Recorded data
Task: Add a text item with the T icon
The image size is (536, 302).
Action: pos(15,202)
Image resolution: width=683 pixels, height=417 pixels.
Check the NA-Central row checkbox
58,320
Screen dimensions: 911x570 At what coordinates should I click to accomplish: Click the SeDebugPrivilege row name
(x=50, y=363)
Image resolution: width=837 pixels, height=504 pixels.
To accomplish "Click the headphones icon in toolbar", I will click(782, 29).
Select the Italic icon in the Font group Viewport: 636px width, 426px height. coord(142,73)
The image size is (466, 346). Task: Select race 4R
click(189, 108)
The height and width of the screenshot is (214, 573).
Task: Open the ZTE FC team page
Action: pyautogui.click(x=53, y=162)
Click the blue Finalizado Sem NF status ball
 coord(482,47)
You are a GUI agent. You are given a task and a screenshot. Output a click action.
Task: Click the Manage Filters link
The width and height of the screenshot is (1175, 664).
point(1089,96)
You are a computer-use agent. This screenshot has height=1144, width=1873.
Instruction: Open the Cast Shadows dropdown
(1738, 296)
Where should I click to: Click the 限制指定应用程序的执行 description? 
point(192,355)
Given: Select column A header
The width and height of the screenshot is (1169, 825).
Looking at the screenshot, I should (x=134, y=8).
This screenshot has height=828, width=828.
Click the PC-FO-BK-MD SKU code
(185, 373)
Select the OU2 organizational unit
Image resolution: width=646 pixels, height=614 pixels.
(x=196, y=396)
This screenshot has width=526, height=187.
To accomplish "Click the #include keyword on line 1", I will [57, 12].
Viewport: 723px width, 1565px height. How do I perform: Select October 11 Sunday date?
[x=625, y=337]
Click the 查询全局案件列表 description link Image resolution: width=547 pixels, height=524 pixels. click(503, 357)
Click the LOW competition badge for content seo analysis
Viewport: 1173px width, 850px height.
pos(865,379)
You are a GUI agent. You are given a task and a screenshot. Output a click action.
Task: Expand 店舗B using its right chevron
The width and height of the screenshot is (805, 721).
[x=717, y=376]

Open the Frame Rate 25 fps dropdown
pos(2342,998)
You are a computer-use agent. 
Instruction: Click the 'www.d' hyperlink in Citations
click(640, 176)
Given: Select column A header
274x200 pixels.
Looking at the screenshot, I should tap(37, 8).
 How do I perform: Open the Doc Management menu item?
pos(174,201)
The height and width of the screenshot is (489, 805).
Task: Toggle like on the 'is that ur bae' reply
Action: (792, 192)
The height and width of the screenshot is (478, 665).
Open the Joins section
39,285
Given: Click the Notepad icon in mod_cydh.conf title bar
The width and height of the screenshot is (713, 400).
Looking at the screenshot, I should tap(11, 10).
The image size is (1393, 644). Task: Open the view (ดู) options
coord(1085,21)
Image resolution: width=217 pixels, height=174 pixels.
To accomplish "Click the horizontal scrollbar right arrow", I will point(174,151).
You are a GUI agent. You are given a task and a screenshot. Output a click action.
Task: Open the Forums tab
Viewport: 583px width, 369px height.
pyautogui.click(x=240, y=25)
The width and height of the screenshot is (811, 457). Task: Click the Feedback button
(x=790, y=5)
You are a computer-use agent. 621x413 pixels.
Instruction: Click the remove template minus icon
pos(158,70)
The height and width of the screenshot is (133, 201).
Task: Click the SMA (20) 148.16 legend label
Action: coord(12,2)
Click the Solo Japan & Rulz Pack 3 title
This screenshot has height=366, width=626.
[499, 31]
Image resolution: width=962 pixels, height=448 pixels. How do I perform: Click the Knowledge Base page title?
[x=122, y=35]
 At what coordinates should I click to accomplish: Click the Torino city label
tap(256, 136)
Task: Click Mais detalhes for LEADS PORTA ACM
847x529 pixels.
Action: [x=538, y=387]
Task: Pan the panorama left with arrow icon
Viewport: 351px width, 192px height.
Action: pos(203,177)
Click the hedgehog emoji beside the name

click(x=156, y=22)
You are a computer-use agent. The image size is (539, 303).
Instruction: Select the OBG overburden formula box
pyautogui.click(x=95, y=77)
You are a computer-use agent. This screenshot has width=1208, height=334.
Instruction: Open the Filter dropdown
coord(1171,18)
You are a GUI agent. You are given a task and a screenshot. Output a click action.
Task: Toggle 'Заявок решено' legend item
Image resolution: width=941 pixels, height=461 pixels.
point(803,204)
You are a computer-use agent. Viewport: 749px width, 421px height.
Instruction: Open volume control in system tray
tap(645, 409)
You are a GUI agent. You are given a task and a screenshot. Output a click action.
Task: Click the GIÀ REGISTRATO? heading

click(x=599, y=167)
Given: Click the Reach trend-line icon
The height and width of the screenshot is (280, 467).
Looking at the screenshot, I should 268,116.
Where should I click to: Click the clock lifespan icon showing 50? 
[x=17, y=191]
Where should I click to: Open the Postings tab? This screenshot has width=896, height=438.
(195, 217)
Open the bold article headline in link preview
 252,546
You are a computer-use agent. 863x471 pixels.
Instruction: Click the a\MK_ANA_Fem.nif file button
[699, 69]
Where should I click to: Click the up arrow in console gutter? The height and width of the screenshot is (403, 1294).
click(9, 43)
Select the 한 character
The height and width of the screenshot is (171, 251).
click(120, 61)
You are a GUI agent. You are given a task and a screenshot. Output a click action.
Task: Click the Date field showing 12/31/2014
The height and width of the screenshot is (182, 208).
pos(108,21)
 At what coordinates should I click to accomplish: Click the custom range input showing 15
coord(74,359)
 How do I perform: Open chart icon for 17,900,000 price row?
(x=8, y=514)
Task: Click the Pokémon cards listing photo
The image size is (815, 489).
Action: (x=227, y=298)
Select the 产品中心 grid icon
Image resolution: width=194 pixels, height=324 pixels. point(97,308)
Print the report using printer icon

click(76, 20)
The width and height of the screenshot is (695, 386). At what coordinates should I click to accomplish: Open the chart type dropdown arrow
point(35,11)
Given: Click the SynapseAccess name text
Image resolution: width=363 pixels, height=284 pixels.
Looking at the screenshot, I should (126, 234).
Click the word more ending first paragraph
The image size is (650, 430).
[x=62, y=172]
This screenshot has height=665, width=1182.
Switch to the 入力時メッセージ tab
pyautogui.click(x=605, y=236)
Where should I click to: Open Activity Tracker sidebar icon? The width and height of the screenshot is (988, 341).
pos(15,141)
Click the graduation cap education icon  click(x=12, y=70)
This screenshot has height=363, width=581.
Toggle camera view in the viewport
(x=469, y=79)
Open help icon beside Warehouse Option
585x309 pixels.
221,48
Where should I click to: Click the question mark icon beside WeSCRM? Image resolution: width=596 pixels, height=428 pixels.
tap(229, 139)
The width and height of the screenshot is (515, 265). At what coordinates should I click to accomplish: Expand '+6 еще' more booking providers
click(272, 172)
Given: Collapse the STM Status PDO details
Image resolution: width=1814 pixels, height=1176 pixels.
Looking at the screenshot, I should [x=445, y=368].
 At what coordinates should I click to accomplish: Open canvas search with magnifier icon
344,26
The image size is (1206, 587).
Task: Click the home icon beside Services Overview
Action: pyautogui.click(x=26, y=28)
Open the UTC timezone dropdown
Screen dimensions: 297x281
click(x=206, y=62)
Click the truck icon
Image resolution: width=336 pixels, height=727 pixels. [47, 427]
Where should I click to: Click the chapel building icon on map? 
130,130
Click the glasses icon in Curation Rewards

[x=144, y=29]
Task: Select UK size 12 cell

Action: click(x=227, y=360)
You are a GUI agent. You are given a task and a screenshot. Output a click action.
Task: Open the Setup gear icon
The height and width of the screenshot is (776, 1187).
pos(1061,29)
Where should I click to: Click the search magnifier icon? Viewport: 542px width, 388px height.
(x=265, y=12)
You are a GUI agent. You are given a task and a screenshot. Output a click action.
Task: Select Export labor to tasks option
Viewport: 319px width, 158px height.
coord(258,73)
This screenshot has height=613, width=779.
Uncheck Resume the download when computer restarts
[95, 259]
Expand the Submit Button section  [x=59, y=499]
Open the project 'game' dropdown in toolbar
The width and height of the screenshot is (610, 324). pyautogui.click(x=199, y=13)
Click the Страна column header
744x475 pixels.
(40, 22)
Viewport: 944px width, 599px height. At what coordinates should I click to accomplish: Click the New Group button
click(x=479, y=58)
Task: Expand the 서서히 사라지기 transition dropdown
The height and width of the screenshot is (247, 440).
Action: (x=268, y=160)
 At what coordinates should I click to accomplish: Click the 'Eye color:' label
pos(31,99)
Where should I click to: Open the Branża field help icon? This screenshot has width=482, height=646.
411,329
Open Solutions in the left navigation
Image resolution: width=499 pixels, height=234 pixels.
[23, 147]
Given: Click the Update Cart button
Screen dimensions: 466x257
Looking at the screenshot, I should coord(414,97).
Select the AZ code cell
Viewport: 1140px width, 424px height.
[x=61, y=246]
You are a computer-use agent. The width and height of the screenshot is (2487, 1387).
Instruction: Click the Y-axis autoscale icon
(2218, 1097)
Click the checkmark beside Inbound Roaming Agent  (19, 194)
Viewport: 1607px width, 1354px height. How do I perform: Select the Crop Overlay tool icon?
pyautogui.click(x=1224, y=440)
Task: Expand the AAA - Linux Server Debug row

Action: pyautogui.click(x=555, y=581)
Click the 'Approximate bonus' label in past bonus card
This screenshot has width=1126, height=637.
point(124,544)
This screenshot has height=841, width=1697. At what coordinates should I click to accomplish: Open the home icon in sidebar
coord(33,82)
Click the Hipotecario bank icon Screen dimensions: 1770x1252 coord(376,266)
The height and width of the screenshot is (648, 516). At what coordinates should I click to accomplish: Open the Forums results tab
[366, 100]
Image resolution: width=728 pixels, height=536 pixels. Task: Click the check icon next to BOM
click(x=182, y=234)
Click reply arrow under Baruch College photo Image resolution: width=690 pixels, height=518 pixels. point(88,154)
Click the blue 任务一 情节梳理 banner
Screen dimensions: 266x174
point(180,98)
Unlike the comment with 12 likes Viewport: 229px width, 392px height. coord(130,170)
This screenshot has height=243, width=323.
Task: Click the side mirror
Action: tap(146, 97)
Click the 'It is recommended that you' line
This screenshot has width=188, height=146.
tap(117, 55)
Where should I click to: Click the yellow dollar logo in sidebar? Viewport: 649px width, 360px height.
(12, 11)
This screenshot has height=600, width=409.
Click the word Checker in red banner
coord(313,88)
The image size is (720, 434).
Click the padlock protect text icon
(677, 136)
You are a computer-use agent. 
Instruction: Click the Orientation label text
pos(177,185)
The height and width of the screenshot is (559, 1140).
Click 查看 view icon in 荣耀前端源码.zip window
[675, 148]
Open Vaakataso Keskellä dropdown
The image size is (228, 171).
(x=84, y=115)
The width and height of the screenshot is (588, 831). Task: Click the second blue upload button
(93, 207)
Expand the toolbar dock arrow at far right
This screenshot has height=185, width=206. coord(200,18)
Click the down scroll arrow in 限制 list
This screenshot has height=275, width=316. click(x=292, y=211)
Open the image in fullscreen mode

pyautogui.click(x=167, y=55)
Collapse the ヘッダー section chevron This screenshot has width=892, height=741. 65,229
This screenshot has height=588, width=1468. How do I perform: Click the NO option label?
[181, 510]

• _Your task_: Put the material into a Markdown table with the columns "Row" and "Line", starting with the line that contains "You are a computer-use agent. 621x413 pixels." and going on through the line that contains "Looking at the screenshot, I should 268,116.". Number each row and leave out blank lines.

• _Answer to this problem_:
| Row | Line |
|---|---|
| 1 | You are a computer-use agent. 621x413 pixels. |
| 2 | Instruction: Click the remove template minus icon |
| 3 | pos(158,70) |
| 4 | The height and width of the screenshot is (133, 201). |
| 5 | Task: Click the SMA (20) 148.16 legend label |
| 6 | Action: coord(12,2) |
| 7 | Click the Solo Japan & Rulz Pack 3 title |
| 8 | This screenshot has height=366, width=626. |
| 9 | [499, 31] |
| 10 | Image resolution: width=962 pixels, height=448 pixels. How do I perform: Click the Knowledge Base page title? |
| 11 | [x=122, y=35] |
| 12 |  At what coordinates should I click to accomplish: Click the Torino city label |
| 13 | tap(256, 136) |
| 14 | Task: Click Mais detalhes for LEADS PORTA ACM |
| 15 | 847x529 pixels. |
| 16 | Action: [x=538, y=387] |
| 17 | Task: Pan the panorama left with arrow icon |
| 18 | Viewport: 351px width, 192px height. |
| 19 | Action: pos(203,177) |
| 20 | Click the hedgehog emoji beside the name |
| 21 | click(x=156, y=22) |
| 22 | You are a computer-use agent. The image size is (539, 303). |
| 23 | Instruction: Select the OBG overburden formula box |
| 24 | pyautogui.click(x=95, y=77) |
| 25 | You are a computer-use agent. This screenshot has width=1208, height=334. |
| 26 | Instruction: Open the Filter dropdown |
| 27 | coord(1171,18) |
| 28 | You are a GUI agent. You are given a task and a screenshot. Output a click action. |
| 29 | Task: Toggle 'Заявок решено' legend item |
| 30 | Image resolution: width=941 pixels, height=461 pixels. |
| 31 | point(803,204) |
| 32 | You are a computer-use agent. Viewport: 749px width, 421px height. |
| 33 | Instruction: Open volume control in system tray |
| 34 | tap(645, 409) |
| 35 | You are a GUI agent. You are given a task and a screenshot. Output a click action. |
| 36 | Task: Click the GIÀ REGISTRATO? heading |
| 37 | click(x=599, y=167) |
| 38 | Given: Click the Reach trend-line icon |
| 39 | The height and width of the screenshot is (280, 467). |
| 40 | Looking at the screenshot, I should 268,116. |